## TASK BRIEF:
Every line in the listing below from the one with "Task: Open version history clock icon" through the one with "795x596 pixels." is to be reproduced exactly, both ends included; leave out the rest.
§ §
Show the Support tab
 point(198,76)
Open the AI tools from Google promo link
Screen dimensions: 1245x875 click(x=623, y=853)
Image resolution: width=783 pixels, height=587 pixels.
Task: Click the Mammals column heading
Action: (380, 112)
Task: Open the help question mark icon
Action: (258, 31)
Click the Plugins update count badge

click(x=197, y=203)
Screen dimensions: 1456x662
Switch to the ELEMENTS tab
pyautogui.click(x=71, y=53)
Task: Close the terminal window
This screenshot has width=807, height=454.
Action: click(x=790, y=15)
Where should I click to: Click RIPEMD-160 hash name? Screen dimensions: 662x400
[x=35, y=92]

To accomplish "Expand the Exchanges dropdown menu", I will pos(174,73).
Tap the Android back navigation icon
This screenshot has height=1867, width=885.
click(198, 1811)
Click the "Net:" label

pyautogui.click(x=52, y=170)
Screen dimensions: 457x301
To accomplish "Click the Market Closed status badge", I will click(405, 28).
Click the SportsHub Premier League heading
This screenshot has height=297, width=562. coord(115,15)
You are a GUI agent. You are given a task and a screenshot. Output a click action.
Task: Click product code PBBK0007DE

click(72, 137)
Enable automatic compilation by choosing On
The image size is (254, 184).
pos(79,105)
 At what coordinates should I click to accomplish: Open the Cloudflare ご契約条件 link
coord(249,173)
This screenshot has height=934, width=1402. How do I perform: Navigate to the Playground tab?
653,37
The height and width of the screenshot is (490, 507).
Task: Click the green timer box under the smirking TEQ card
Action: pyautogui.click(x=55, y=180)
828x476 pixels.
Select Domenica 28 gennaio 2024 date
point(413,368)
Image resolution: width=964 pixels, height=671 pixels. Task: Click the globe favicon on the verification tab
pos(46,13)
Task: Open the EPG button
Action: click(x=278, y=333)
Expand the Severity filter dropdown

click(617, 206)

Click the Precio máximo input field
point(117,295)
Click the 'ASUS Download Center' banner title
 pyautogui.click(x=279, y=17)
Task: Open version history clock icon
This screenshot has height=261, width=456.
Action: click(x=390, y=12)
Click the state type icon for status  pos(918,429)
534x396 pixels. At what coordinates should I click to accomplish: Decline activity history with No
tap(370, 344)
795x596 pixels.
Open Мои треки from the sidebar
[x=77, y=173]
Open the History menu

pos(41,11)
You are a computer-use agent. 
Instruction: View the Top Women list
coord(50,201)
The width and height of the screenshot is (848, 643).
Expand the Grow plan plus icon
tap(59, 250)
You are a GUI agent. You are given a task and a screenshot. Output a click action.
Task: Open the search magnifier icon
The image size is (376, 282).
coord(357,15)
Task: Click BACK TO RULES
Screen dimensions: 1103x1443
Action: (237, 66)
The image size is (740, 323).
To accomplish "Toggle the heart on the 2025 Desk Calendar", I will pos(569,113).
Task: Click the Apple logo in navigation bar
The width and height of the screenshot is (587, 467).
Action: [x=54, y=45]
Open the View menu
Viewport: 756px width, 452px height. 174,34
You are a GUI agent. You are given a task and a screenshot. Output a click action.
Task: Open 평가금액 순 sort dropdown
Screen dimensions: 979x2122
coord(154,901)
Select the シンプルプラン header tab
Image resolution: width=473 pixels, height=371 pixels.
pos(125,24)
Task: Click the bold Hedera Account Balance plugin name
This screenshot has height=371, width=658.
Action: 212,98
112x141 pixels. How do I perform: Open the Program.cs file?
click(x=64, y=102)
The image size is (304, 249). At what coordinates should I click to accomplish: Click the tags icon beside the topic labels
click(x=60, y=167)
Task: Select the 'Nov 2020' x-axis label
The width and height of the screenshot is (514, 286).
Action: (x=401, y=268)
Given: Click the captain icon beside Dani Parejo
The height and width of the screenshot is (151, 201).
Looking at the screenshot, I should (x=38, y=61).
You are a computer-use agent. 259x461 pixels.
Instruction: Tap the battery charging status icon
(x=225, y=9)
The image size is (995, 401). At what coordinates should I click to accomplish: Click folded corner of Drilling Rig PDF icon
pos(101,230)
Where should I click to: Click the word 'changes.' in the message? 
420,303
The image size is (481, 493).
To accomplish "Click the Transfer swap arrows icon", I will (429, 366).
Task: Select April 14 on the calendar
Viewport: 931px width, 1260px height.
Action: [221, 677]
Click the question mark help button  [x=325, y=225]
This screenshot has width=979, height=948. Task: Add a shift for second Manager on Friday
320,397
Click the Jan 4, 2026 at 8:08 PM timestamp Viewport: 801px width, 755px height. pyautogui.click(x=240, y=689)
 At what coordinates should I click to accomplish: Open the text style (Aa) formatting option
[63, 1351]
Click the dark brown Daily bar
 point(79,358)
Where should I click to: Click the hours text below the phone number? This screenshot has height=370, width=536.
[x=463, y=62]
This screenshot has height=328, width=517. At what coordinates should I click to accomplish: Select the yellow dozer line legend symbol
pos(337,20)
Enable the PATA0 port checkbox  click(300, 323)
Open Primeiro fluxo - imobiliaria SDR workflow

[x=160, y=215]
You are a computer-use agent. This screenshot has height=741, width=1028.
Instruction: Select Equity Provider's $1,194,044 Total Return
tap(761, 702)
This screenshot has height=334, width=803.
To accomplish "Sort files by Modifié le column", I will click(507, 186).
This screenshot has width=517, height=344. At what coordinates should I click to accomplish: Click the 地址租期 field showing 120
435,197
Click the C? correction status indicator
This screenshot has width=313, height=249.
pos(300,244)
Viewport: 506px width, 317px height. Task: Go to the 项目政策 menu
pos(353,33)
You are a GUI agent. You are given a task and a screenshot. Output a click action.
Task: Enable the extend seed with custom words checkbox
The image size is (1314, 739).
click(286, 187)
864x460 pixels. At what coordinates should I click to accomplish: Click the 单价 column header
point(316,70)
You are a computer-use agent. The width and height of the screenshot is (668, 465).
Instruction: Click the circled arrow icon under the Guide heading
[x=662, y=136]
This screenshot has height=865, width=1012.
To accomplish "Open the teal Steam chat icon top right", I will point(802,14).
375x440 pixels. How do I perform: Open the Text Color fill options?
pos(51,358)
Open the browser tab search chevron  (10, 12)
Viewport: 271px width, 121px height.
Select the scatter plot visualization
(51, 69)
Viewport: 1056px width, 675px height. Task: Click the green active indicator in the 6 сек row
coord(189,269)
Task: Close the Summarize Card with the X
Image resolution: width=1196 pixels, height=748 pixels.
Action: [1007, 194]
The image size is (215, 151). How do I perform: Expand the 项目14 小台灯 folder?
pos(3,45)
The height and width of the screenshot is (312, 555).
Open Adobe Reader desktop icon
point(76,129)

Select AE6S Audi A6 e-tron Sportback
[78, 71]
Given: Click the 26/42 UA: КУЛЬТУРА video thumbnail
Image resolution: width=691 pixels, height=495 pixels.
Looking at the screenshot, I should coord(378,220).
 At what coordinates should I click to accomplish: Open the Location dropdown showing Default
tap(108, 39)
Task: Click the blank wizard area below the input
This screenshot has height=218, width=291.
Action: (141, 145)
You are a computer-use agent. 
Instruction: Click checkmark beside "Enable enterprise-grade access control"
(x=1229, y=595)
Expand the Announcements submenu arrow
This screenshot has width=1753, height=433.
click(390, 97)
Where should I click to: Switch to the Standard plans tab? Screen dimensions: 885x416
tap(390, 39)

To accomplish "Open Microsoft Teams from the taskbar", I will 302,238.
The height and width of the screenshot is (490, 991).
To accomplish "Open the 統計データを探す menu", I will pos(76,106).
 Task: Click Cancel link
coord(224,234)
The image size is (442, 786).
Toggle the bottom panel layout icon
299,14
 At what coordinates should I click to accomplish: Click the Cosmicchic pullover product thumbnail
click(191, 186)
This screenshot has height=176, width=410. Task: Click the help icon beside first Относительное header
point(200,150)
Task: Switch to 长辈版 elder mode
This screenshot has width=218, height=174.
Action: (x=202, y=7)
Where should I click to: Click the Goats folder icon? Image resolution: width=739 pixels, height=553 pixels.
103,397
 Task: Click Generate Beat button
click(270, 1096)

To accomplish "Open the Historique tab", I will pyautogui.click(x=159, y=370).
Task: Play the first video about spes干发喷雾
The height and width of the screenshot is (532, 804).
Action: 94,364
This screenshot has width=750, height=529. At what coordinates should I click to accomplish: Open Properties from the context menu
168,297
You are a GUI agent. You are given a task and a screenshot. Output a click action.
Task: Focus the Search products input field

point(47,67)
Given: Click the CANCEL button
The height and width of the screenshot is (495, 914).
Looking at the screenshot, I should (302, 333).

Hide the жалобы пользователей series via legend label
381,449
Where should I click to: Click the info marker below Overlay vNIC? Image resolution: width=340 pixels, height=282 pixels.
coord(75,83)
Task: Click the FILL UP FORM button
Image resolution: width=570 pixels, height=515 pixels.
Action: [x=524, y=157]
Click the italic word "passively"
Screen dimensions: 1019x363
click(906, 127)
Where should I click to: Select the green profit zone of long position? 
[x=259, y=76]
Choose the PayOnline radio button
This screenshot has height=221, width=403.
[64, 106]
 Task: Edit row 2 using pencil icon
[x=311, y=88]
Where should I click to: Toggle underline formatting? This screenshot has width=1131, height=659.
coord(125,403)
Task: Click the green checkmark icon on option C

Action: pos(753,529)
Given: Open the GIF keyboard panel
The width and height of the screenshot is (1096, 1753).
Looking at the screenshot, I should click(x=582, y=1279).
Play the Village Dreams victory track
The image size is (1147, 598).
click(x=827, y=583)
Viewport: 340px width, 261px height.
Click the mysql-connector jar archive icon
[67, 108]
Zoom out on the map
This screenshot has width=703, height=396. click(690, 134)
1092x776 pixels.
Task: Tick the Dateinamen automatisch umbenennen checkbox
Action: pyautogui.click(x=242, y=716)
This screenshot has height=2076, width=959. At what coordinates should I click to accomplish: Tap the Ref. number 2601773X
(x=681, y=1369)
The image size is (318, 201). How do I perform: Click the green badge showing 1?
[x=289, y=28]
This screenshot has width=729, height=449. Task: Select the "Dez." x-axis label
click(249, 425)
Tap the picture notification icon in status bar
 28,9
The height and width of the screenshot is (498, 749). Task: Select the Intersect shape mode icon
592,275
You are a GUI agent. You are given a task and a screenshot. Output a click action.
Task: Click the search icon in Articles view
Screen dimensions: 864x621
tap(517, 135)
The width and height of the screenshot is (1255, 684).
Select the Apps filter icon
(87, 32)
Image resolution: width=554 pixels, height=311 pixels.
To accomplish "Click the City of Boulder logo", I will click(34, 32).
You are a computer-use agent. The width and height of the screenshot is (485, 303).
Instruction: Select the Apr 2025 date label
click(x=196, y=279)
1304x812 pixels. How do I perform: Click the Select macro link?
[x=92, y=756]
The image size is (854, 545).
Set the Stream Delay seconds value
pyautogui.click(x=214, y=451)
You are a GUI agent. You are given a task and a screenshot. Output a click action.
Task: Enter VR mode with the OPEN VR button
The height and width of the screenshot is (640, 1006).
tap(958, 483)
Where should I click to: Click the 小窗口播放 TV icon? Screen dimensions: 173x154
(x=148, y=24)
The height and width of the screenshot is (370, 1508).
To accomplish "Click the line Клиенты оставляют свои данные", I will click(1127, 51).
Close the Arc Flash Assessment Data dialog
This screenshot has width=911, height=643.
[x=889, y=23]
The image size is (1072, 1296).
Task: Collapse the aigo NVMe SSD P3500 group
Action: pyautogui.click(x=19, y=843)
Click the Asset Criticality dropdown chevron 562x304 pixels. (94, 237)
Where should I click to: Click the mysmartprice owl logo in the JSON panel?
§ §
## SOLUTION BELOW:
Task: Open version history clock icon
This screenshot has height=261, width=456.
Action: click(x=390, y=12)
Click the state type icon for status  pos(918,429)
534x396 pixels. At what coordinates should I click to accomplish: Decline activity history with No
tap(370, 344)
795x596 pixels.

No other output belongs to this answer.